Feminismo Islâmico & Apologética

O feminismo islâmico é bastante distinto da apologética islâmica. O feminismo islâmico confronta ideias e práticas da desigualdade entre os gêneros, e injustiças promovidas em nome do Islã, demonstrando de fontes religiosas, acima de tudo, do Alcorão, que estas ideias são tanto não islâmicas como anti-islâmicas. O feminismo islâmico traz, assim, à luz do dia, as noções e comportamentos negativos encontrados nas comunidades muçulmanas, ou devemos dizer as "más notícias". O feminismo islâmico também traz a "boa notícia" da igualdade e justiça entre os gêneros, demonstrável dentro de uma estrutura islâmica. Assim, o feminismo islâmico traz à tona a má notícia com o bem. O feminismo islâmico, que lida com o pensamento e as práticas problemáticas do gênero, verifica e relê textos religiosos, e oferece esclarecimentos a favor de uma leitura e prática igualitárias do Islã. O feminismo islâmico não é uma apologia. Algumas pessoas usam argumentos do feminismo islâmico, para defender o Islã dos ataques relacionados às mulheres e ao gênero. Como sabemos, depois do 11 de Setembro, os ataques contra os muçulmanos têm sido generalizados e virulentos.
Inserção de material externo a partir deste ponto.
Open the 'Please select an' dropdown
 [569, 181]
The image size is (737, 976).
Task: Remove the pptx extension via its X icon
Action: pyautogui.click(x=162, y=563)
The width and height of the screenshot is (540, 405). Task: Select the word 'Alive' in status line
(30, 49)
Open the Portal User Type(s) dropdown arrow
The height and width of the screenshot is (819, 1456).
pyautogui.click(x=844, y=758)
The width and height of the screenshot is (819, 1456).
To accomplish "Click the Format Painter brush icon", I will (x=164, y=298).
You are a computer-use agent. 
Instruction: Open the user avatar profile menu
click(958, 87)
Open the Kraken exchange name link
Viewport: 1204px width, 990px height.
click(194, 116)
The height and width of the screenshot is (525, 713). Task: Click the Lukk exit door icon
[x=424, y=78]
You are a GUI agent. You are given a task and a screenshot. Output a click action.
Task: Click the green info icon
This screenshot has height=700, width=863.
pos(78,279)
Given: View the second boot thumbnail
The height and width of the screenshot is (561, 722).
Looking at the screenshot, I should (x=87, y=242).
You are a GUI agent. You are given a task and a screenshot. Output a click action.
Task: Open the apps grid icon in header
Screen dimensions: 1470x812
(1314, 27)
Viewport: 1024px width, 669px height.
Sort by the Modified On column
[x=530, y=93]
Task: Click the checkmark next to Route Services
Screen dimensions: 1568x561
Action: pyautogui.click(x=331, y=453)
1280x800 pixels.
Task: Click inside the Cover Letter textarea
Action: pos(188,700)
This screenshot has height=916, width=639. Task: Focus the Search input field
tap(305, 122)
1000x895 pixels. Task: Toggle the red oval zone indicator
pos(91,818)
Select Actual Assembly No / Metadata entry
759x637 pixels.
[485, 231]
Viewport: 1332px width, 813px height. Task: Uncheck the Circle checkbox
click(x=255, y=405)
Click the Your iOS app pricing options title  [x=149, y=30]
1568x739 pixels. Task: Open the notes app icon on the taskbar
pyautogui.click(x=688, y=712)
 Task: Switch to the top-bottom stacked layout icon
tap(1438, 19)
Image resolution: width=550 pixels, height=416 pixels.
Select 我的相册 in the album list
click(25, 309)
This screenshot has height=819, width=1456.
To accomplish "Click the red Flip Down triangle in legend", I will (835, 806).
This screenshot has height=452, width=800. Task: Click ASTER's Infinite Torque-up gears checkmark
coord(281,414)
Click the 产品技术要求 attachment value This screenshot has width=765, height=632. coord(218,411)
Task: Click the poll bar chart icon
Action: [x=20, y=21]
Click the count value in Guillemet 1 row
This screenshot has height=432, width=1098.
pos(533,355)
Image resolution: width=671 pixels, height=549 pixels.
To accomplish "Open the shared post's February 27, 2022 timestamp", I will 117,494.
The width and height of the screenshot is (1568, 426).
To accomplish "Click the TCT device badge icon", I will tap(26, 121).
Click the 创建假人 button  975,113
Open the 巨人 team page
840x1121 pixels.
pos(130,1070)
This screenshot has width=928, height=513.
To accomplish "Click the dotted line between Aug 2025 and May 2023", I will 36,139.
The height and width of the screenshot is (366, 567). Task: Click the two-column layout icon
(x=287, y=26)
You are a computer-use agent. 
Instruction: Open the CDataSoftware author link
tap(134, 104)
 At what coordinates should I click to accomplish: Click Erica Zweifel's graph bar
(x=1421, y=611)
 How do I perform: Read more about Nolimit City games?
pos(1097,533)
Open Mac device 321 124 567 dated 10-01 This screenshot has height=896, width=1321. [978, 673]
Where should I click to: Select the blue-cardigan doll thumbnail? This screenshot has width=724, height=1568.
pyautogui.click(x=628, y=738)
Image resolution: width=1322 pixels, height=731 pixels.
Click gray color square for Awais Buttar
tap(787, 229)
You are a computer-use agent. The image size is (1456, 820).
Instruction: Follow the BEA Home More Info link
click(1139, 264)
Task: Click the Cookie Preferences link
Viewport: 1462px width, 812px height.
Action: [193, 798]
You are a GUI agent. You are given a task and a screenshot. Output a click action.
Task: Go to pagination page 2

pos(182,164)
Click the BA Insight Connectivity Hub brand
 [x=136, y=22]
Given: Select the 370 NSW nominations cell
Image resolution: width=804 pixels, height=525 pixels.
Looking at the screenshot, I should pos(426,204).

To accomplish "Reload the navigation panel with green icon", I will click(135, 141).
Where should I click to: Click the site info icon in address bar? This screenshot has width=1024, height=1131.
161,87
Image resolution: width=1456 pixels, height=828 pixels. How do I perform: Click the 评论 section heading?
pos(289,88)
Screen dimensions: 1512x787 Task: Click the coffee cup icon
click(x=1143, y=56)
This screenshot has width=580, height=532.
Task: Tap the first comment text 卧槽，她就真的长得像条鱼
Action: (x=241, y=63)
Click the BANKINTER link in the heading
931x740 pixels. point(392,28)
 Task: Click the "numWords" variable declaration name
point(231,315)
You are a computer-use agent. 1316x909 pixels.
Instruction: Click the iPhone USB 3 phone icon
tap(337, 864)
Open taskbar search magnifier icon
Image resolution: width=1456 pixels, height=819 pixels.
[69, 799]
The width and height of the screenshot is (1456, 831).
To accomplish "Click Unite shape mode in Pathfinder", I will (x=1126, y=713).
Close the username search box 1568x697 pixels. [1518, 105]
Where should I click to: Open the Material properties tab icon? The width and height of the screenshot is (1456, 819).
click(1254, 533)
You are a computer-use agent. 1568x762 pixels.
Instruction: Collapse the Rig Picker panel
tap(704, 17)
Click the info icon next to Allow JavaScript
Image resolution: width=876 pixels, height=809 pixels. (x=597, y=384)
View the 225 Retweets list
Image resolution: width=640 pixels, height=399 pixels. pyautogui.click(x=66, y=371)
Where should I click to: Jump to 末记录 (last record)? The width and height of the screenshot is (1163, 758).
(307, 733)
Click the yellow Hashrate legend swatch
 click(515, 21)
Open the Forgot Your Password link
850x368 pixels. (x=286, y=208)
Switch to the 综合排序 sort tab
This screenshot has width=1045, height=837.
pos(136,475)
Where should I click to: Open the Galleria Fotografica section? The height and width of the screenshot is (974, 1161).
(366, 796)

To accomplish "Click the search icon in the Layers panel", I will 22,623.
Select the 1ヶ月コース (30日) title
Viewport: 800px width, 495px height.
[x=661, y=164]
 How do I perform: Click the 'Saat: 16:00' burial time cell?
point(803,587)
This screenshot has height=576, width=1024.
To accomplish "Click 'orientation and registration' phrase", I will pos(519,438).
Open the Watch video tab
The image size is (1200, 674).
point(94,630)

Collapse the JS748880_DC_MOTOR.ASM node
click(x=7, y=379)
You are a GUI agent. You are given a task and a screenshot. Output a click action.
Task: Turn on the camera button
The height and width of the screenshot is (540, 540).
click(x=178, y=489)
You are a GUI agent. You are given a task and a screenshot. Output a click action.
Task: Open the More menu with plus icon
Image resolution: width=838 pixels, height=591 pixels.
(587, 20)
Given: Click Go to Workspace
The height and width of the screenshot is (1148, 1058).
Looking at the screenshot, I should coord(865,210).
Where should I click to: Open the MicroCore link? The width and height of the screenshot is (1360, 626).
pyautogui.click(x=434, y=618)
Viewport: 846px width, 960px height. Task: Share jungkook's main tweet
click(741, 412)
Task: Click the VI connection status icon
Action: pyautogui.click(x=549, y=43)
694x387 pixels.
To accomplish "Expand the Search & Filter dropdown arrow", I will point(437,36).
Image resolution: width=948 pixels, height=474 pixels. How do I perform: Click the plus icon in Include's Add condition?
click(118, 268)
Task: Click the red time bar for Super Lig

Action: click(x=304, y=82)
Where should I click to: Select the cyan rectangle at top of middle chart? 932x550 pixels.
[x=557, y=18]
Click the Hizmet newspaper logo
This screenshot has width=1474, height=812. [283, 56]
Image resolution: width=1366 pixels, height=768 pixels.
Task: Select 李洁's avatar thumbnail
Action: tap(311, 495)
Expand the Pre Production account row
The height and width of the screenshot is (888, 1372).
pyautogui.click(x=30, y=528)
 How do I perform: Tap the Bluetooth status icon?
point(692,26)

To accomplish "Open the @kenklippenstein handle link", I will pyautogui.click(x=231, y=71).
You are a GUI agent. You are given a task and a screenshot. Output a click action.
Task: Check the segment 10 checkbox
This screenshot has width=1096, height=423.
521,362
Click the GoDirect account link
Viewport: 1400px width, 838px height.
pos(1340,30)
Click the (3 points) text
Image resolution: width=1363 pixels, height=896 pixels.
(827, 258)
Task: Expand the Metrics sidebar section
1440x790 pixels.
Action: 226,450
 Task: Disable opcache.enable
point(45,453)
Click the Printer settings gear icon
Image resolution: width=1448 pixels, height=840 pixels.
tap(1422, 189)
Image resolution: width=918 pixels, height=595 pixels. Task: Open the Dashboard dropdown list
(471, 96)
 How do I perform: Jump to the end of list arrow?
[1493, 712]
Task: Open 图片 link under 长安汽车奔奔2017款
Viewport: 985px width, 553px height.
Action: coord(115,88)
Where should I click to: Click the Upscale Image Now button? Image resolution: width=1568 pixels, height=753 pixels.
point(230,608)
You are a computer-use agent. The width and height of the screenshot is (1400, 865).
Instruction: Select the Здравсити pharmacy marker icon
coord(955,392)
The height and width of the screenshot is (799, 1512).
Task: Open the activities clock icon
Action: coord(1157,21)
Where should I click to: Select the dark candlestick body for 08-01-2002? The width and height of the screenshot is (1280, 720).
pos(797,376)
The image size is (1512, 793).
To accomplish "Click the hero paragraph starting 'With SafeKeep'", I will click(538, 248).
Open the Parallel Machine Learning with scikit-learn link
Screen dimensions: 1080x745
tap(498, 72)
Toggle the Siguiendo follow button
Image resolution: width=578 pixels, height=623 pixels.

O discurso feminista islâmico estava circulando por uma boa década até então e forneceu respostas prontas - de volta às insinuações e diatribes sobre "as mulheres no Islã." Enquanto cair em apologética pode até ser compreensível, o feminismo islâmico não é sobre a defesa do Islã, mas sobre a defesa das mulheres, da igualdade entre os gêneros e justiça dentro do Islã. Quando se entra em um clima de desculpas, pode haver uma fácil derrapagem na defesa de idéias, e práticas que normalmente não podemos defender ou varrer sob o tapete. Isso certamente não ajuda o projeto feminista islâmico.